Medicare Part B (Medical Insurance)
Part B covers certain doctor services like a specialist visit, outpatient services, durable medical supplies, and preventive services.
Medicare Part C (Medicare Advantage)
These plans are an alternative to Original Medicare (Part A and B). They include Part A, Part B, and usually Part D. Most plans offer benefits that Original Medicare does not cover like routine vision and dental. Because of their contract with Medicare, thus being allowed to call themselves “Part C”, the plans must minimally cover what Original Medicare covers and follow Medicare’s coverage rules.
Medicare Part D (prescription drug coverage)

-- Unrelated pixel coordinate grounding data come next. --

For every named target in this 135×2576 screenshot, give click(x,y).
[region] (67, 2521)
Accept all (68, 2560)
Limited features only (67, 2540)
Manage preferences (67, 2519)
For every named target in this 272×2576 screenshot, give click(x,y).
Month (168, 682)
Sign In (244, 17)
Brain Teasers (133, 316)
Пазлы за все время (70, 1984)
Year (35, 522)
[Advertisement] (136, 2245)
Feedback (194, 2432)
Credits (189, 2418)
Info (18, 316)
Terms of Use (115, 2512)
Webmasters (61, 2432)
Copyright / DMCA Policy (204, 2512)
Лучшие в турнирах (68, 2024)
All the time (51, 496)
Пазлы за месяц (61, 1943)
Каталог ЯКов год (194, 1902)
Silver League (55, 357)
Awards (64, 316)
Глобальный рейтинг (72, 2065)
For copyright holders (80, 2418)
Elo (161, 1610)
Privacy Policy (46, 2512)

Helps cover the cost of prescription drugs. You can receive these benefits through a Medicare Advantage plan with drug coverage or standalone Medicare drug plan.
When to Enroll
When to enroll depends on your specific situation. If you are already retired (woohoo!), in most cases you want to enroll in Medicare within the 3 months before your 65th birthday, so that your Medicare coverage begins on the 1st of your birthday month. Your Initial Enrollment Period is the seven month window around your 65th birthday. During the entire seven months you can enroll in Medicare, however if you enroll in your birthday month or the three months after, there will be a delay to your Part B Medicare.

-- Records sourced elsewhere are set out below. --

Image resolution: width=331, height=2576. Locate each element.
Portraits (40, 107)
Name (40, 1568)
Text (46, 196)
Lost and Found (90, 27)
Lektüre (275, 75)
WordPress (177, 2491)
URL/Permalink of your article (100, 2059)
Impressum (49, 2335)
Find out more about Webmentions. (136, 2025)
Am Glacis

If you are already receiving Social Security or Railroad Retirement Benefits, you will be automatically enrolled in Medicare. You’ll get your red, white, and blue Medicare card in the mail about 3 months before your 65th birthday or before your 25th month of receiving disability benefits. If you are fast approaching your birthday month and don’t have your card, call the Social Security Administration to check on the status.
Those eligibles not already receiving Social Security or RR Benefits may enroll in Medicare through Social Security one of three ways:
- Setting up a phone appointment
- Enroll on the Social Security website (in about 15 minutes or less) after you create an account
- Make an appointment or walk into your local Social Security office
After you apply, it will take usually 2 to 4 weeks for your card to arrive, so you should plan to apply several weeks before you need the coverage to begin. And remember, this will enroll you in Medicare Part A and B. If you want to enroll in a Medicare Advantage Plan, Prescription Drug Plan, or Medicare Supplement you can work with a licensed agent (like me!) to help navigate options in your area.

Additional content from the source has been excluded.